Last year IBM super-charged its FlashSystem A9000 & A9000R all-flash enterprise block storage offering with
HyperSwap, allowing customers to exceed the built-in five-nines availability, as far as getting IBM guarantee for
zero interruption to data availability. With HyperSwap 2-copy active-active data access technology, customers can stretch any individual volume or consistency group across any two A9000/R systems, to protect against failure of one of the systems. FlashSystem A9000/R HyperSwap and replication capabilities provide a range of data protection capabilities that allows enterprise organizations to pick the right level of protection, down to every individual volume or consistency group.
This year, we’re enhancing FlashSystem A9000 & A9000R data protection, such that customers will be able to protect applications with HyperSwap high-availability,
and strengthen that protection with a 3
rd copy of the data for disaster recovery. This enhancement applies to all the family: A9000 or A9000R offerings, models 415, 425 and U25. It also supports any mix of these, in one solution.
The following graphic depicts a simplified* topology: 3 systems - each one could be A9000 or A9000R - with 3 relations: HyperSwap, asynchronous replication, and a Standby asynchronous replication.
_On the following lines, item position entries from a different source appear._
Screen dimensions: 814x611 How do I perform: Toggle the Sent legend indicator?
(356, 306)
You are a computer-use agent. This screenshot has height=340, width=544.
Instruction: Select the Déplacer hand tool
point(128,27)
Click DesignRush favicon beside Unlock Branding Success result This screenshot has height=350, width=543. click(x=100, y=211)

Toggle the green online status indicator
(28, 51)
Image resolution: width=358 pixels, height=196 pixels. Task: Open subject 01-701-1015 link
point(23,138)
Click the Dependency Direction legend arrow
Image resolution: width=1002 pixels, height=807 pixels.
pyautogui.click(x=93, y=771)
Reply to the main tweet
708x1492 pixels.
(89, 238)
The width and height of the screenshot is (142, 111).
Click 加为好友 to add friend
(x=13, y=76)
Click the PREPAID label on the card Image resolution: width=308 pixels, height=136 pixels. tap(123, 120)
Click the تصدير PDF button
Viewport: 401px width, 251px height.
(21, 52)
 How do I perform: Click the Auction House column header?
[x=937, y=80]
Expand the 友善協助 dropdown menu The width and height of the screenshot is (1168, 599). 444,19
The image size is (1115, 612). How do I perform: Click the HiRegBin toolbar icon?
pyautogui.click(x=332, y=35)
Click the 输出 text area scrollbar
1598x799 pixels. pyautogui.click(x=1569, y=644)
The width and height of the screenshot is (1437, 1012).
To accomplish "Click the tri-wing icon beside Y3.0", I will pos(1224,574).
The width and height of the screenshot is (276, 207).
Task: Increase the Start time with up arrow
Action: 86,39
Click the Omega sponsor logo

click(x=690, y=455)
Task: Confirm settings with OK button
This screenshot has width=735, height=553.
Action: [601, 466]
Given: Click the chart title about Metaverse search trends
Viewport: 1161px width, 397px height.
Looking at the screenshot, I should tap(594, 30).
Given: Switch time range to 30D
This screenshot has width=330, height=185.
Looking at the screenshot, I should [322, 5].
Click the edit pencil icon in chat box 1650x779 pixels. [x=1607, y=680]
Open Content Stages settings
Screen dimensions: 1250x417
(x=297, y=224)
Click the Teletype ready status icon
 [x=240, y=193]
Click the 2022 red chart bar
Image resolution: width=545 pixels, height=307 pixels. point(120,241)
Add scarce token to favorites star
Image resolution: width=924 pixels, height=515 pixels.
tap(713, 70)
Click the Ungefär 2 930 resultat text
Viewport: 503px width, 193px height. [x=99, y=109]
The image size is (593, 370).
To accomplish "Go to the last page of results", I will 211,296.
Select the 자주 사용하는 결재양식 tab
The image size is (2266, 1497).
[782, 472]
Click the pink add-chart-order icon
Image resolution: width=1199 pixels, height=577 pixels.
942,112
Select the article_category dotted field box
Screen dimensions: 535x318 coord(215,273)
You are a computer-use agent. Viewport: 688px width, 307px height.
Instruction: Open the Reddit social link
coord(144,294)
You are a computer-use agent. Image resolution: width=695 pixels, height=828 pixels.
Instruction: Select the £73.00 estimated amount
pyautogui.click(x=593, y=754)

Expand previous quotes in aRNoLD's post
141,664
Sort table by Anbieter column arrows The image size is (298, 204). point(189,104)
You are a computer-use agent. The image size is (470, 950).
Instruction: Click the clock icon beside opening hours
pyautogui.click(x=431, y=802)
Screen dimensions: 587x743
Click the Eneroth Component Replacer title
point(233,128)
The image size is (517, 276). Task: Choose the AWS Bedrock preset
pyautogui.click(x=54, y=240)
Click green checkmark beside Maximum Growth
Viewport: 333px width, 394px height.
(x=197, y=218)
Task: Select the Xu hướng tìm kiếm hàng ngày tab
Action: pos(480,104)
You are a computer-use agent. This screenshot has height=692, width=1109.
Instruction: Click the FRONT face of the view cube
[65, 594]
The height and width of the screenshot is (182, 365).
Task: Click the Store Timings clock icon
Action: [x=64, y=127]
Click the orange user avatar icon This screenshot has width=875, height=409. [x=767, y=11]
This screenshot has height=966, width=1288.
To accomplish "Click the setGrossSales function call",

*To keep the description simple, the graphic does not include the HyperSwap Quorum Witness, which is a lightweight application that is used by HyperSwap to avoid brain-splits and coordinate a transparent failover. The Quorum Witness is IP-connected to both of the systems that participate in the HyperSwap relation. By best practice the Quorum Witness should be located separately from the Primary and Secondary systems. The graphic also does not depict the connected hosts. For more detailed information about HyperSwap topology, check this post.
The two systems in the front provide HyperSwap protection, so when one of them fails, data will continue to be served by the other system non-disruptively. The asynchronous replication makes sure the copy on the 3
rd system is always updated at a specified RPO (Recovery Point Objective). If the system on the left failed, the asynchronous replication would have continued
non-disruptively between the system on the right, and the 3
rd system, since the Standby replication would be activated. In other words, the asynchronous replication itself is protected.
Let’s check out the key data protection sequences, first for the high-availability protection tier, and then for disaster recovery.
High Availability
In the first picture below, the two system at the top maintain a HyperSwap relation between them: On the left system, volume (or consistency group) A is designated as the
Primary one. On the right system, volume (or consistency group) B is designated as the
Secondary one. Together A and B are a stretch-volume: An active-active pair of volumes that have the same ID and contain the same data. With the new multi-site high-availability & disaster recovery capability, volume A is also replicated asynchronously to
volume C, which is naturally called the
Tertiary copy. Between volumes B & C, the
Standby asynchronous replication is set and idle.
Note: The designation of Primary, Secondary and Tertiary is attributed to individual volumes or consistency groups (CG) that participate in a single multi-site relation. Every system can have multiple volumes (CG’s) with different roles for each, and have different multi-site relations with up to 10 other systems. To keep the description readable, when the following text refers to a “Primary (or Secondary) system”, it will actually mean “the system that currently holds the Primary (or Secondary) volume or consistency group that are the subject of this example”. Similarly when the text refer to "System A", it will actually mean "the system that holds volume (or CG) A".
Let’s assume that the Primary system becomes unavailable due to a sudden data center power failure. As with HyperSwap, I/O continuous to be served to connected hosts non-disruptively, since the Secondary system is available. The next picture shows that when A becomes unavailable, data is not replicated between A and B, and between A and C.
Within seconds, the Secondary system will determine that there is a real failure in the Primary system, and change the role of volume B to Primary. System A, if it's alive, will not serve I/O in order to avoid a brain-split. This is HyperSwap as we know it. However in the multi-site high-availability & disaster recovery solution, HyperSwap logic does
one more thing at the same time: System B will instruct System C to block any data replicated from A, and activate the Standby replication from B to C. Hence
data replication to C is swiftly resumed, without disruption. Later during the recovery process, System A will assume the Secondary role. Eventually it will all look as in the next picture.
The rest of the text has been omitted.